#### INFORMATION PROVIDED
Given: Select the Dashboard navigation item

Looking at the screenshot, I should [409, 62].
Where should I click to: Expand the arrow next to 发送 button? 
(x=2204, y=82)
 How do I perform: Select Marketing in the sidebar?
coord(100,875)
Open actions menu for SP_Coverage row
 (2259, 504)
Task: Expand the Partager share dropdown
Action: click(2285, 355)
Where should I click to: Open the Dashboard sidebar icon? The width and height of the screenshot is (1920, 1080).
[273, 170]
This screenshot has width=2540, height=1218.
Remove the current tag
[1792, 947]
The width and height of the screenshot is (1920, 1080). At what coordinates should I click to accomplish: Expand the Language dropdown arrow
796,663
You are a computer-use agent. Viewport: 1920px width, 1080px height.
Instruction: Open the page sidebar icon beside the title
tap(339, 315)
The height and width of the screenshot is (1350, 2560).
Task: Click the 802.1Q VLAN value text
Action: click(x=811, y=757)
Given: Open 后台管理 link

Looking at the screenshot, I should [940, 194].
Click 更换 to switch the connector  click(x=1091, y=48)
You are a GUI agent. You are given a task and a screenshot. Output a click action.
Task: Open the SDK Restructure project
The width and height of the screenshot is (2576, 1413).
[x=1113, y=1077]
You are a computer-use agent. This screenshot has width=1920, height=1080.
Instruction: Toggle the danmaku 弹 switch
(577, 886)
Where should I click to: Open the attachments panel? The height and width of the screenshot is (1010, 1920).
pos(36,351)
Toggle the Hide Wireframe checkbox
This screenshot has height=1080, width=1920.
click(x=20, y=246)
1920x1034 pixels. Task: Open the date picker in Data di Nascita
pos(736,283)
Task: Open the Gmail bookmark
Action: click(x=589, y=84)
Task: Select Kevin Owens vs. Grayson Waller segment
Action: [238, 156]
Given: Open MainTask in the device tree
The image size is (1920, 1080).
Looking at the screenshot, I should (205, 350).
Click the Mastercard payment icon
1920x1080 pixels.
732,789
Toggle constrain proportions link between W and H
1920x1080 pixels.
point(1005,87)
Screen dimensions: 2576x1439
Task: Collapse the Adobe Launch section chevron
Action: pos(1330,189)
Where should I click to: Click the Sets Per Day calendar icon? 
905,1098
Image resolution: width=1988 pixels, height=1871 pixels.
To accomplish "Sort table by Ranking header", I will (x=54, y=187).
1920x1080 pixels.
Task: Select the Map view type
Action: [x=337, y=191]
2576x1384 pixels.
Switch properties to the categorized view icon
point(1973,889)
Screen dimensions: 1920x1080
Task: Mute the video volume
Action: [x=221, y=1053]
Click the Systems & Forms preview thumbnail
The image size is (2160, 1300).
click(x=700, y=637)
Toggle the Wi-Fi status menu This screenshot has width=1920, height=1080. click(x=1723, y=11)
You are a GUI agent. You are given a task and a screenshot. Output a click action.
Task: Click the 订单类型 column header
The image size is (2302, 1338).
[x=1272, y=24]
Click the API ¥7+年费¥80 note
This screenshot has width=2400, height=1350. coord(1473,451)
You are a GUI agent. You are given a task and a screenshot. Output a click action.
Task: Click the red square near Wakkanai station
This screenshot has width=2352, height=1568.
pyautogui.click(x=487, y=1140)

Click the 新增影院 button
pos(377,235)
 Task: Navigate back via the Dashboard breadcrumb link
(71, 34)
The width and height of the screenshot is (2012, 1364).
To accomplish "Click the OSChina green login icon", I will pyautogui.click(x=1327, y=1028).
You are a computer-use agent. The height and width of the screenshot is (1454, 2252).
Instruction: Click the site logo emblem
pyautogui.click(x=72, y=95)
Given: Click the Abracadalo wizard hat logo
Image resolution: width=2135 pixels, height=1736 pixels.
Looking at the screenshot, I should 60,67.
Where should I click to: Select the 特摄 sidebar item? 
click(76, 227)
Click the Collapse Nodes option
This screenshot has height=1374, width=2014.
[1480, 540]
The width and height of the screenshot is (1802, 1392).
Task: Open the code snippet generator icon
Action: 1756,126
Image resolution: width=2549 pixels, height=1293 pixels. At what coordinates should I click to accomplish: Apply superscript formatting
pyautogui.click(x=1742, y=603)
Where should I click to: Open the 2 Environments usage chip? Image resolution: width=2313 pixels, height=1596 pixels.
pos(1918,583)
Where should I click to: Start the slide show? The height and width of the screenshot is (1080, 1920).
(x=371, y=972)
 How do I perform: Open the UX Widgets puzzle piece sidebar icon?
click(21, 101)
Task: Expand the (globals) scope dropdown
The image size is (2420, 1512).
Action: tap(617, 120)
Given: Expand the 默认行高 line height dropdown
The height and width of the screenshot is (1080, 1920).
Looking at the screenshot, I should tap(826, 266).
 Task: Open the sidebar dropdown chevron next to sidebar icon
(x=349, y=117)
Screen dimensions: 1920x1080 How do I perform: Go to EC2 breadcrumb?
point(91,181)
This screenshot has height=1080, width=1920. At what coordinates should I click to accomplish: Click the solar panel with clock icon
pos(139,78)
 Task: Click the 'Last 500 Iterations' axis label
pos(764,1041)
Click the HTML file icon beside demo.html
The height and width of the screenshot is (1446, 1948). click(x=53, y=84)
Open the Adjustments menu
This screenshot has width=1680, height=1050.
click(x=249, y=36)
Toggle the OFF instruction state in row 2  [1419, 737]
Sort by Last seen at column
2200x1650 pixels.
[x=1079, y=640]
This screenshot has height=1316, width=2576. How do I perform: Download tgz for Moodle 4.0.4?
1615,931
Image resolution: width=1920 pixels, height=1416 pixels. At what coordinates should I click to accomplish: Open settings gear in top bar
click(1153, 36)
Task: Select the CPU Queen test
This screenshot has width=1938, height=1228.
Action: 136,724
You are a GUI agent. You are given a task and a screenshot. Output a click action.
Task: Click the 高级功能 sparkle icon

#### AIM OF THE TASK
The data is to be given again in full, with every line exact.

#### SOLUTION TO THE PROBLEM
Given: Select the Dashboard navigation item

Looking at the screenshot, I should [409, 62].
Where should I click to: Expand the arrow next to 发送 button? 
(x=2204, y=82)
 How do I perform: Select Marketing in the sidebar?
coord(100,875)
Open actions menu for SP_Coverage row
 (2259, 504)
Task: Expand the Partager share dropdown
Action: click(2285, 355)
Where should I click to: Open the Dashboard sidebar icon? The width and height of the screenshot is (1920, 1080).
[273, 170]
This screenshot has width=2540, height=1218.
Remove the current tag
[1792, 947]
The width and height of the screenshot is (1920, 1080). At what coordinates should I click to accomplish: Expand the Language dropdown arrow
796,663
You are a computer-use agent. Viewport: 1920px width, 1080px height.
Instruction: Open the page sidebar icon beside the title
tap(339, 315)
The height and width of the screenshot is (1350, 2560).
Task: Click the 802.1Q VLAN value text
Action: click(x=811, y=757)
Given: Open 后台管理 link

Looking at the screenshot, I should [940, 194].
Click 更换 to switch the connector  click(x=1091, y=48)
You are a GUI agent. You are given a task and a screenshot. Output a click action.
Task: Open the SDK Restructure project
The width and height of the screenshot is (2576, 1413).
[x=1113, y=1077]
You are a computer-use agent. This screenshot has width=1920, height=1080.
Instruction: Toggle the danmaku 弹 switch
(577, 886)
Where should I click to: Open the attachments panel? The height and width of the screenshot is (1010, 1920).
pos(36,351)
Toggle the Hide Wireframe checkbox
This screenshot has height=1080, width=1920.
click(x=20, y=246)
1920x1034 pixels. Task: Open the date picker in Data di Nascita
pos(736,283)
Task: Open the Gmail bookmark
Action: click(x=589, y=84)
Task: Select Kevin Owens vs. Grayson Waller segment
Action: [238, 156]
Given: Open MainTask in the device tree
The image size is (1920, 1080).
Looking at the screenshot, I should (205, 350).
Click the Mastercard payment icon
1920x1080 pixels.
732,789
Toggle constrain proportions link between W and H
1920x1080 pixels.
point(1005,87)
Screen dimensions: 2576x1439
Task: Collapse the Adobe Launch section chevron
Action: pos(1330,189)
Where should I click to: Click the Sets Per Day calendar icon? 
905,1098
Image resolution: width=1988 pixels, height=1871 pixels.
To accomplish "Sort table by Ranking header", I will (x=54, y=187).
1920x1080 pixels.
Task: Select the Map view type
Action: [x=337, y=191]
2576x1384 pixels.
Switch properties to the categorized view icon
point(1973,889)
Screen dimensions: 1920x1080
Task: Mute the video volume
Action: [x=221, y=1053]
Click the Systems & Forms preview thumbnail
The image size is (2160, 1300).
click(x=700, y=637)
Toggle the Wi-Fi status menu This screenshot has width=1920, height=1080. click(x=1723, y=11)
You are a GUI agent. You are given a task and a screenshot. Output a click action.
Task: Click the 订单类型 column header
The image size is (2302, 1338).
[x=1272, y=24]
Click the API ¥7+年费¥80 note
This screenshot has width=2400, height=1350. coord(1473,451)
You are a GUI agent. You are given a task and a screenshot. Output a click action.
Task: Click the red square near Wakkanai station
This screenshot has width=2352, height=1568.
pyautogui.click(x=487, y=1140)

Click the 新增影院 button
pos(377,235)
 Task: Navigate back via the Dashboard breadcrumb link
(71, 34)
The width and height of the screenshot is (2012, 1364).
To accomplish "Click the OSChina green login icon", I will pyautogui.click(x=1327, y=1028).
You are a computer-use agent. The height and width of the screenshot is (1454, 2252).
Instruction: Click the site logo emblem
pyautogui.click(x=72, y=95)
Given: Click the Abracadalo wizard hat logo
Image resolution: width=2135 pixels, height=1736 pixels.
Looking at the screenshot, I should 60,67.
Where should I click to: Select the 特摄 sidebar item? 
click(76, 227)
Click the Collapse Nodes option
This screenshot has height=1374, width=2014.
[1480, 540]
The width and height of the screenshot is (1802, 1392).
Task: Open the code snippet generator icon
Action: 1756,126
Image resolution: width=2549 pixels, height=1293 pixels. At what coordinates should I click to accomplish: Apply superscript formatting
pyautogui.click(x=1742, y=603)
Where should I click to: Open the 2 Environments usage chip? Image resolution: width=2313 pixels, height=1596 pixels.
pos(1918,583)
Where should I click to: Start the slide show? The height and width of the screenshot is (1080, 1920).
(x=371, y=972)
 How do I perform: Open the UX Widgets puzzle piece sidebar icon?
click(21, 101)
Task: Expand the (globals) scope dropdown
The image size is (2420, 1512).
Action: tap(617, 120)
Given: Expand the 默认行高 line height dropdown
The height and width of the screenshot is (1080, 1920).
Looking at the screenshot, I should tap(826, 266).
 Task: Open the sidebar dropdown chevron next to sidebar icon
(x=349, y=117)
Screen dimensions: 1920x1080 How do I perform: Go to EC2 breadcrumb?
point(91,181)
This screenshot has height=1080, width=1920. At what coordinates should I click to accomplish: Click the solar panel with clock icon
pos(139,78)
 Task: Click the 'Last 500 Iterations' axis label
pos(764,1041)
Click the HTML file icon beside demo.html
The height and width of the screenshot is (1446, 1948). click(x=53, y=84)
Open the Adjustments menu
This screenshot has width=1680, height=1050.
click(x=249, y=36)
Toggle the OFF instruction state in row 2  [1419, 737]
Sort by Last seen at column
2200x1650 pixels.
[x=1079, y=640]
This screenshot has height=1316, width=2576. How do I perform: Download tgz for Moodle 4.0.4?
1615,931
Image resolution: width=1920 pixels, height=1416 pixels. At what coordinates should I click to accomplish: Open settings gear in top bar
click(1153, 36)
Task: Select the CPU Queen test
This screenshot has width=1938, height=1228.
Action: 136,724
You are a GUI agent. You are given a task and a screenshot. Output a click action.
Task: Click the 高级功能 sparkle icon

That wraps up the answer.